Perdana Ramadhan - detikNews
Jumat, 21 Mei 2021 13:08 WIB
RS Bunda Mulia, Asahan (Perdana-detikcom)
RS Bunda Mulia, Asahan (Perdana/detikcom)
Asahan -

Dinas Kesehatan (Dinkes) Kabupaten Asahan memeriksa pihak Rumah Sakit (RS) Bunda Mulia, Kisaran, yang disalahkan keluarga setelah ibu dan bayi meninggal seusai persalinan. Apa hasilnya?

"Kami sudah sidak dan periksa rumah sakit kemarin. Kalau penanganan yang dilakukan rumah sakit sudah sesuai standar.
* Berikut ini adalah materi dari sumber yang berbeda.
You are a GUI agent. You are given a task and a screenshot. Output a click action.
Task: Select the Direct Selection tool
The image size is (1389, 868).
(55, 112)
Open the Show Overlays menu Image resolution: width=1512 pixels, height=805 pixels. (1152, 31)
Masalahnya, sikap masyarakatnya," kata Sekretaris Dinas Kesehatan Asahan, Darma Halim, saat dimintai konfirmasi, Jumat (21/5/2021).

Dia mengatakan, berdasarkan hasil pemeriksaan sementara, Dinas Kesehatan tidak menemukan dugaan pelanggaran oleh pihak RS Bunda Mulia. Menurutnya, prosedur pelayanan telah dilakukan sesuai standar RS tersebut.
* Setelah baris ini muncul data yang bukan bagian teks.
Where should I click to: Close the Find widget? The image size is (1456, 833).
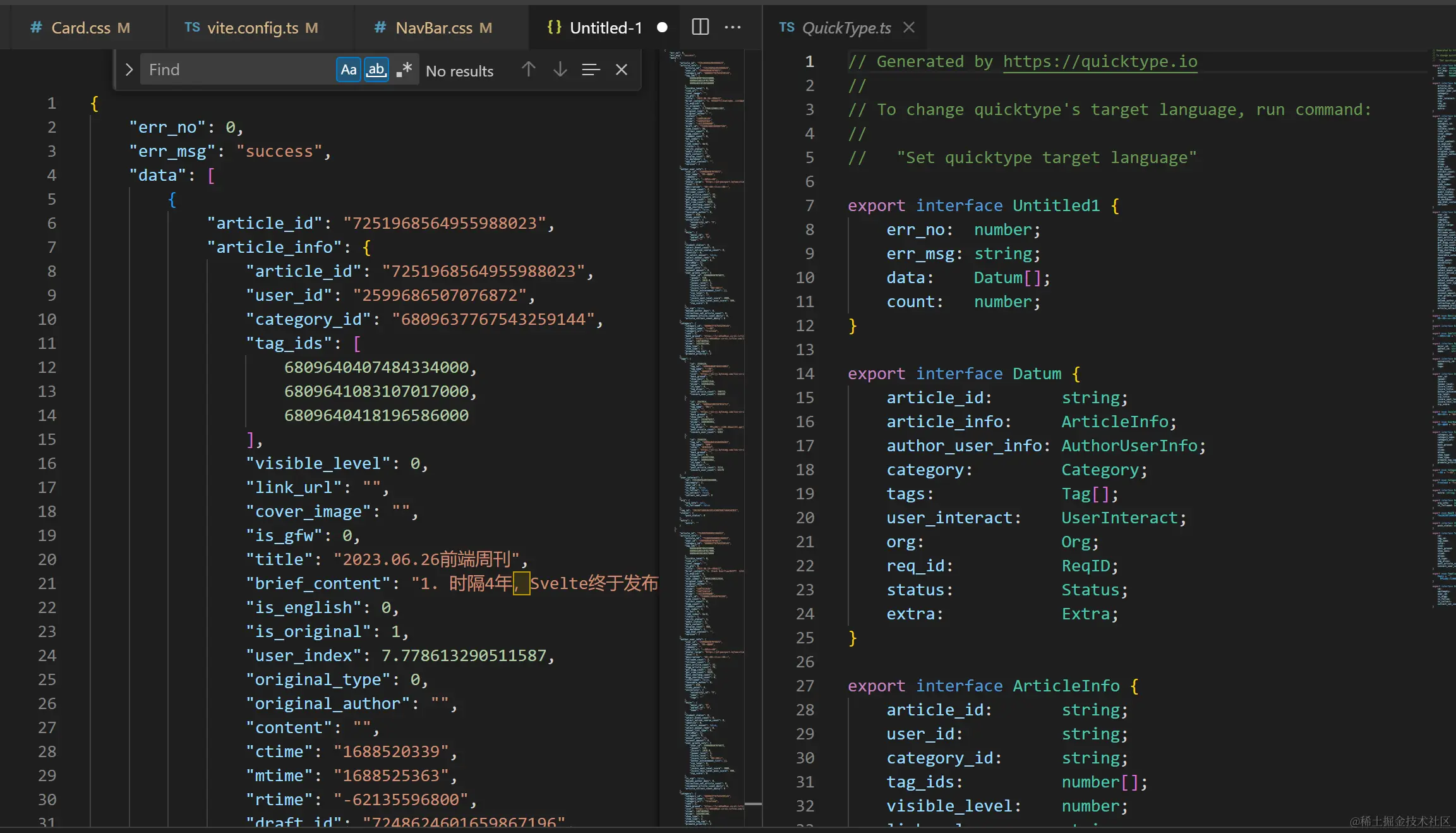(622, 70)
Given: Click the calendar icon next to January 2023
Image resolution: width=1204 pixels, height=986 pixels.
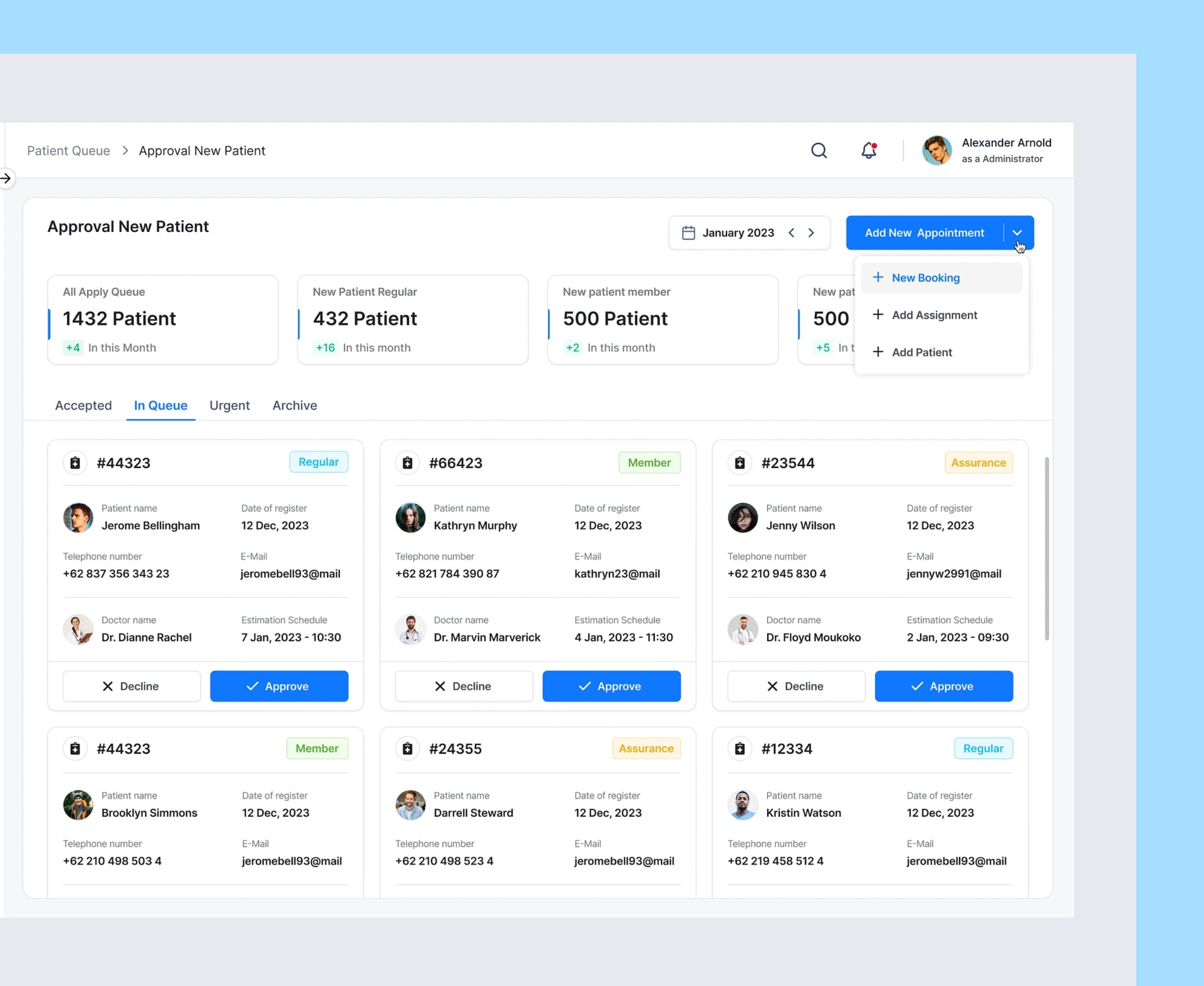Looking at the screenshot, I should (688, 233).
"Ini hasil sementara ini, kalau SOP semua sudah sesuai. Kami saat ini sudah tugaskan tim audit maternal perinatal. Merekalah nanti ahli-ahli yang mempelajari masalah persalinan dan mengevaluasi kembali. Jadi kemarin itu termasuk penghimpunan informasi awal memang semuanya sudah sesuai," kata Darma Halim.

Dia juga menyoroti keterangan pihak rumah sakit soal pasien yang meninggal diminta keluarga untuk merangkak sejauh 5 meter selama 2 jam. Jika memang benar, katanya, hal itu merupakan tindakan yang tak benar secara medis.

"Di situ kan ada petugas, ada perawatnya. Dokter dan perawat lebih tahu kondisi (pasien). Itulah sikap keluarganya, sebetulnya dalam pelaksanaannya nggak boleh ada itu biar cepat lahir, bergerak itu bukan secara medis," kata dia.

Pihak keluarga belum memberi tanggapan terkait keterangan pihak RS.

Sebelumnya, persoalan ibu dan bayi yang meninggal seusai persalinan di RS Bunda Mulia Kisaran, Sumut, viral di media sosial. Keluarga menuding pihak rumah sakit lalai hingga menyebabkan meninggalnya ibu-bayi seusai persalinan.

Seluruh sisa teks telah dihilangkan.